Charlotte Sawyer. Tous les observateurs le reconnaissent : sans le COVID-19 Donald J. Teflon Trump eût été reconduit haut la main…

| Q. D’autres perdants dans la victoire du Deep State Vs Trump ?

Jacques Borde. Oui, évidemment.

Primo, les Latins crétins, les régimes européistes de l’Europe du Sud. Ceux-ci vont payer un lourd tribut à cette crise sanitaire. En fait, surtout, le prix de leur totale et navrante incompétence. En tête de peloton : le régime de Paris (sic) infoutu de lancer sa campagne de vaccination, comme il s’y était engagé.

Secundo, Bolsonaro.

| Q. Pourquoi Bolsonaro ? Ou plutôt comment ?

Jacques Borde. Plusieurs raisons à cela :

1- le président du Brésil, l’ex-capitão Jair Messias Bolsonaro, est, quelque part, un clone de Trump.
2- le Brésil, ça reste l’Amérique au sens large. Donc la cour de récréation de l’hêgêmon étasunien. On n’y joue pas perso.
3- comment ? Le marché a, déjà, lâché Bolsonaro. Le fruit va tomber de lui- même, je le crains.

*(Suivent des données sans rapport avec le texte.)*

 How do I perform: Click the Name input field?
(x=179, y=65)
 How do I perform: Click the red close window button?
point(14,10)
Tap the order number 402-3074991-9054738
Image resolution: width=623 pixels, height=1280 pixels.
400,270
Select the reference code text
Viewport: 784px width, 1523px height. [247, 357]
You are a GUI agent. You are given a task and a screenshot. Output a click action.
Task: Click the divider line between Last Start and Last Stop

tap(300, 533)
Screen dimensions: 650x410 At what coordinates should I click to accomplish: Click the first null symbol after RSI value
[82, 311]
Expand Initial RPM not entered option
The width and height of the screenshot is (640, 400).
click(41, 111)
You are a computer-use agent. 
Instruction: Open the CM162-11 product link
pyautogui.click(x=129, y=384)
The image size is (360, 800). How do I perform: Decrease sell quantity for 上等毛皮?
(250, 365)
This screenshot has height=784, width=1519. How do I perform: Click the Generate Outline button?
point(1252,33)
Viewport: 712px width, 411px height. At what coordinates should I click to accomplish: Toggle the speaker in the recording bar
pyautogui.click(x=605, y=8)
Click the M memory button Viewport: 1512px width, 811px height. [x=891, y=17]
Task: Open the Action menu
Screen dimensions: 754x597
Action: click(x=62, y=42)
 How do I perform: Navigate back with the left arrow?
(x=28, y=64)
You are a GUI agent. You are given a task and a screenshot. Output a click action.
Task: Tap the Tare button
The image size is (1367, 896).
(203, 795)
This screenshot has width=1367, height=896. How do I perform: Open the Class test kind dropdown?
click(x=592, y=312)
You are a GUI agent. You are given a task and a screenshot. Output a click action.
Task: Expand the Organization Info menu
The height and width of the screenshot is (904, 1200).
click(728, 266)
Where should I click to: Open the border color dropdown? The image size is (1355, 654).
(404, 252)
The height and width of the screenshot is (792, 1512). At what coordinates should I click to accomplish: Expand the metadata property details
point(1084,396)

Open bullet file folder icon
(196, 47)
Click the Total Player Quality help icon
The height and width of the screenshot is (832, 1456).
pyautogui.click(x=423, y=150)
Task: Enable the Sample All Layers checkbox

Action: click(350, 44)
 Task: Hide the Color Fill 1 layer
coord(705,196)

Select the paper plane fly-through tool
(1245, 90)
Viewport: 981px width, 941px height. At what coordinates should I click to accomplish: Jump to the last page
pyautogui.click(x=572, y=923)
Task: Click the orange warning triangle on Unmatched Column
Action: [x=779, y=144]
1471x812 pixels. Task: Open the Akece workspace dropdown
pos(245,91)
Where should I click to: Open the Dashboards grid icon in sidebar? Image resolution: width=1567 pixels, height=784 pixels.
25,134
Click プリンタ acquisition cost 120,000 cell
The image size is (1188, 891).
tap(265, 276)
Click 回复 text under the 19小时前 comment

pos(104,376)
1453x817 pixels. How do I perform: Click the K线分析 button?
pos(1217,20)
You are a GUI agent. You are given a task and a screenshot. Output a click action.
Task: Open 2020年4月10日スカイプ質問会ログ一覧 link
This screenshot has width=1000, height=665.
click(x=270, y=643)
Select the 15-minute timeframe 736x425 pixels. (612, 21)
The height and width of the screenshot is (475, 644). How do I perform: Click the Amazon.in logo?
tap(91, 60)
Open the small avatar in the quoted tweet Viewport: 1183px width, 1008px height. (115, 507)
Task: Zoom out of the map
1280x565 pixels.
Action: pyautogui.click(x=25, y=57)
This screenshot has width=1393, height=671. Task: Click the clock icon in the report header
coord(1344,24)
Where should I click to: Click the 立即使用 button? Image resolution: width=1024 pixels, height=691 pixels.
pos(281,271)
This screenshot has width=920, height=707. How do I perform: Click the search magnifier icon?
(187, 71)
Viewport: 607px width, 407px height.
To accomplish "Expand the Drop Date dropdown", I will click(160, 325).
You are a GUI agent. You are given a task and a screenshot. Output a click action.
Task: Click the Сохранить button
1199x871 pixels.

| Q. Mais pas Boris Johnson ?

Jacques Borde. Non, pourquoi ?

Rappelons que, malgré son excentricité, le Premier ministre britannique, Alexander Boris de Pfeffel Johnson3, aussi dit Boris ho Mégas4, par ailleurs ex-Secretary of State for Foreign & Commonwealth Affairs5, est un homme du sérail. Son seul vrai point commun avec Trump, c’est sa coupe de cheveux désordonnée.

Charlotte Sawyer. Ensuite, Bojo a compris ce qui allait se passer et a pris les devants. Il a été l’un des premiers à reconnaître et saluer la victoire de Joseph Joe Robinette Biden, Jr., comme président des États-Unis. Londres, qu’importe le Premier en place, reste un des alliés de premier rang de Washington.

[À suivre]

Notes

1 Ou vice-président des États-Unis.
2 Traduite par combattant illégal, combattant ennemi ou encore combattant ennemi illégal. défini dans le PATRIOT Act, ou plus précisément le Uniting & Strengthening America by Providing Appropriate Tools Required to Intercept & Obstruct Terrorism Act of 2001, pris sous la présidence de George W. Bush, qui permet de soustraire au droit commun les combattants armés capturés dans le cadre de la guerre contre le terrorisme.
3 Dit Boris Johnson, qui est (souvent) présenté comme un excentrique sorti du néant mais est issu d’une vielle famille de la haute société britannique. Donc, avant tout un homme du sérail.
4 Boris-le-Grand. Capable de réciter en grec ancien des chants entiers de l’Iliade d’Homère.
5 Ou de manière raccourci : Foreign Secretary. Autrement dit le chef de la diplomatie britannique.